Morningstar's "Perspectives" series features investment insights from third-party contributors. Here, Azad Zangana, Senior European Economist at Schroders, comments on today's UK inflation figures.
Annual UK consumer price index (CPI) inflation rose to 0.1% year-on-year in July, up from zero in June. Although the rate of inflation remains very low, the latest figures did surprise to the upside as the consensus was for no change.
Food and energy price inflation continue to drag the figures lower, caused by the slump in global commodity prices. However, once these are stripped out, core inflation was recorded at 1.2% year-on-year, up from 0.8% year-on-year in June, and higher than consensus expectations of 0.9%.
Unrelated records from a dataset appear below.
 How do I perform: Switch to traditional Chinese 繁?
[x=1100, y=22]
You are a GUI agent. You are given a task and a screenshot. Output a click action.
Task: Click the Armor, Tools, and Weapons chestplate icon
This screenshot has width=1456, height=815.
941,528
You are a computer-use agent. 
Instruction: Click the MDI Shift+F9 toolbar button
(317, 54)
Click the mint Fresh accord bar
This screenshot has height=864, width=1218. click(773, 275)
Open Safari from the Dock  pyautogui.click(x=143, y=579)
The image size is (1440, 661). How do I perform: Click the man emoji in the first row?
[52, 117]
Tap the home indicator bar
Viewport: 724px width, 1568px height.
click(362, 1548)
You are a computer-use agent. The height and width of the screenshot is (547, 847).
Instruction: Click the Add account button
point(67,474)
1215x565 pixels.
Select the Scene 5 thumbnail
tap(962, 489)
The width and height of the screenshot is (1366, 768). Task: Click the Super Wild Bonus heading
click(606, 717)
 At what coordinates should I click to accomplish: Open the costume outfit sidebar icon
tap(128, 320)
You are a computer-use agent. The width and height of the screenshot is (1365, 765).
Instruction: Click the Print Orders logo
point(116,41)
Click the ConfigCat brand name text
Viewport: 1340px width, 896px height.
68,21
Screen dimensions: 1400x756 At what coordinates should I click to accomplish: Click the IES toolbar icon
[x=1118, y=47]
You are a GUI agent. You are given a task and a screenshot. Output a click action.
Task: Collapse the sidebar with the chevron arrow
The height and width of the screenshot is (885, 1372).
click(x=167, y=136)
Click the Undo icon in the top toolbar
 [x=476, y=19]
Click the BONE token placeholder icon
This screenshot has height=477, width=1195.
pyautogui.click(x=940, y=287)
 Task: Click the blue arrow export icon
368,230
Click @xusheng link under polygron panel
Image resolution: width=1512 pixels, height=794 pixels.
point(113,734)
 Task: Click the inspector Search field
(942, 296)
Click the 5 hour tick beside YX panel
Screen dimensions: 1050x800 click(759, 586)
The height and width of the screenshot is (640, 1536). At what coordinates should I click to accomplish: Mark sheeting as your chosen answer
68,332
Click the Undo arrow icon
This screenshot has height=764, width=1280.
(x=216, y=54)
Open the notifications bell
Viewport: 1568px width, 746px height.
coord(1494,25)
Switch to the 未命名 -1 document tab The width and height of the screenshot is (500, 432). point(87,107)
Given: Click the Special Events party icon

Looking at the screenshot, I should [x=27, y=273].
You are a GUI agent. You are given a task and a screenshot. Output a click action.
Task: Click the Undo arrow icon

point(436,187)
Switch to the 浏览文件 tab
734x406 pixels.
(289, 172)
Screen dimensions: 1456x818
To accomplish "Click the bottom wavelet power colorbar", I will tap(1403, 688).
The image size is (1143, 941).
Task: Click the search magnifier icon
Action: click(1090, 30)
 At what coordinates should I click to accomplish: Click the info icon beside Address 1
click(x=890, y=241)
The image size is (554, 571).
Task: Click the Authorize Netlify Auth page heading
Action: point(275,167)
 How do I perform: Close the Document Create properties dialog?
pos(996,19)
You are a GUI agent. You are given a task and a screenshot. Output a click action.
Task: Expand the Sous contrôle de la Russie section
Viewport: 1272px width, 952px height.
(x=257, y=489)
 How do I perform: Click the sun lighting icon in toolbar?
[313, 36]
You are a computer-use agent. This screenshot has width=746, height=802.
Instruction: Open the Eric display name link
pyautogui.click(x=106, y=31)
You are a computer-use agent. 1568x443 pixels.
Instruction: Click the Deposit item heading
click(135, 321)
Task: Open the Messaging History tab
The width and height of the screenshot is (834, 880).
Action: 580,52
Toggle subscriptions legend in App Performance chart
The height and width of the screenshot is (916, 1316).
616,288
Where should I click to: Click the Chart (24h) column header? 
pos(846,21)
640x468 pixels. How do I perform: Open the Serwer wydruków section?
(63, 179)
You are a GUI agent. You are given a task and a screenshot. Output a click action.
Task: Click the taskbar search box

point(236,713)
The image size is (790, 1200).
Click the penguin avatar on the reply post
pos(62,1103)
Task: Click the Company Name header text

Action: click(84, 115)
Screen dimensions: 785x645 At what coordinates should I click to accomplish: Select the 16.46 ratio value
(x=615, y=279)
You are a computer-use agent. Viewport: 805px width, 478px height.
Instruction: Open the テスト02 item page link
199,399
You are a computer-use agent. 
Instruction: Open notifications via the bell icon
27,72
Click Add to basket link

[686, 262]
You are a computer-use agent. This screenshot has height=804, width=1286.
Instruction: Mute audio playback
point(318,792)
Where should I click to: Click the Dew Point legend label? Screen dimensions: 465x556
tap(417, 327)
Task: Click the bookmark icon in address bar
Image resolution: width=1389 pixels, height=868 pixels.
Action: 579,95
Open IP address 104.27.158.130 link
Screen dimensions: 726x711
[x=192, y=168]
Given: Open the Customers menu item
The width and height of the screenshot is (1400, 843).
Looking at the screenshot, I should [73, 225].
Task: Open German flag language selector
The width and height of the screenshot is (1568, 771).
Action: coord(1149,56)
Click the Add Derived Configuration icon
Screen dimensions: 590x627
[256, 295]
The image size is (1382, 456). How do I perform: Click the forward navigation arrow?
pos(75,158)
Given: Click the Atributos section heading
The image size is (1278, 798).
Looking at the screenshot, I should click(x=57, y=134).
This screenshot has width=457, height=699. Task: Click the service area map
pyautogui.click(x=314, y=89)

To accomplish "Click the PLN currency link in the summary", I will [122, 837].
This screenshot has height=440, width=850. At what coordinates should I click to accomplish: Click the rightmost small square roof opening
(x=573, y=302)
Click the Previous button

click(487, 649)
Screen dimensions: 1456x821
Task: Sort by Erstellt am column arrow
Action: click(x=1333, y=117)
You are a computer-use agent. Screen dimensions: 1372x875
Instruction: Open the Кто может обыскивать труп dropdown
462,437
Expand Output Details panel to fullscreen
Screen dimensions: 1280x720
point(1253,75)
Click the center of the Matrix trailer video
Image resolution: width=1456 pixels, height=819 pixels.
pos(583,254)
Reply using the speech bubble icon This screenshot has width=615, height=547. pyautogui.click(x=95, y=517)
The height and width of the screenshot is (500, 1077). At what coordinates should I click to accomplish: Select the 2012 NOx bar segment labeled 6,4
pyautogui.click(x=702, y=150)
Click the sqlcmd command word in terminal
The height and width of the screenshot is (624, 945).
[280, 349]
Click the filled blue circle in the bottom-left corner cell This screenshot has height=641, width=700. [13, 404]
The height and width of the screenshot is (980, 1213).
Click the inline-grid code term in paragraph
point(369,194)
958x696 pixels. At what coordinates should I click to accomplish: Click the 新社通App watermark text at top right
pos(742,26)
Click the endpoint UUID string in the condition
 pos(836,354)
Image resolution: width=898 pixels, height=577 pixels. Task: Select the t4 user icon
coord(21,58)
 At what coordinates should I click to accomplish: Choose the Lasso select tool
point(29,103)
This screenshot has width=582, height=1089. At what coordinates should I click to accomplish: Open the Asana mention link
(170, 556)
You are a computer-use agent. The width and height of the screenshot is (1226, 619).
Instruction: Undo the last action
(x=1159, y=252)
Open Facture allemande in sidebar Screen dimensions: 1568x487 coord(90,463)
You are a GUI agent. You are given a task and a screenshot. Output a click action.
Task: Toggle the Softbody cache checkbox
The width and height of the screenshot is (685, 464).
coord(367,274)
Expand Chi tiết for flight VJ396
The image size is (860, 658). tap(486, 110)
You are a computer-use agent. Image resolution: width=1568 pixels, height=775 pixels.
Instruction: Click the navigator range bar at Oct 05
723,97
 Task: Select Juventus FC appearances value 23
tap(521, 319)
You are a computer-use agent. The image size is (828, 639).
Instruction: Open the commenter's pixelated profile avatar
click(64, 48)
The latest inflation figures show that lower food and energy prices inflation are masking early signs of an increase in domestic inflation. This is being supported by rising wage growth and greater purchasing power for households offered by falling food and energy prices.
Also in this month’s release, inflation based on the retail price index (RPI) rose 1% year-on-year, unchanged from the previous month. This is good news for rail passengers as the government has pledged to only raise rail fares by RPI next year.
At just 1%, the next fare increases will be considerably lower than those seen in previous years, and should be lower than wage inflation in 2016.
Overall, the latest inflation figures show signs of a healthy economy that is enjoying the dividends from lower global commodity prices. The Bank of England has started to question how long interest rates can remain at current record-low levels, but in our view, is unlikely to hike rates before CPI inflation returns to at least 1%, which may not happen before the second quarter of 2016.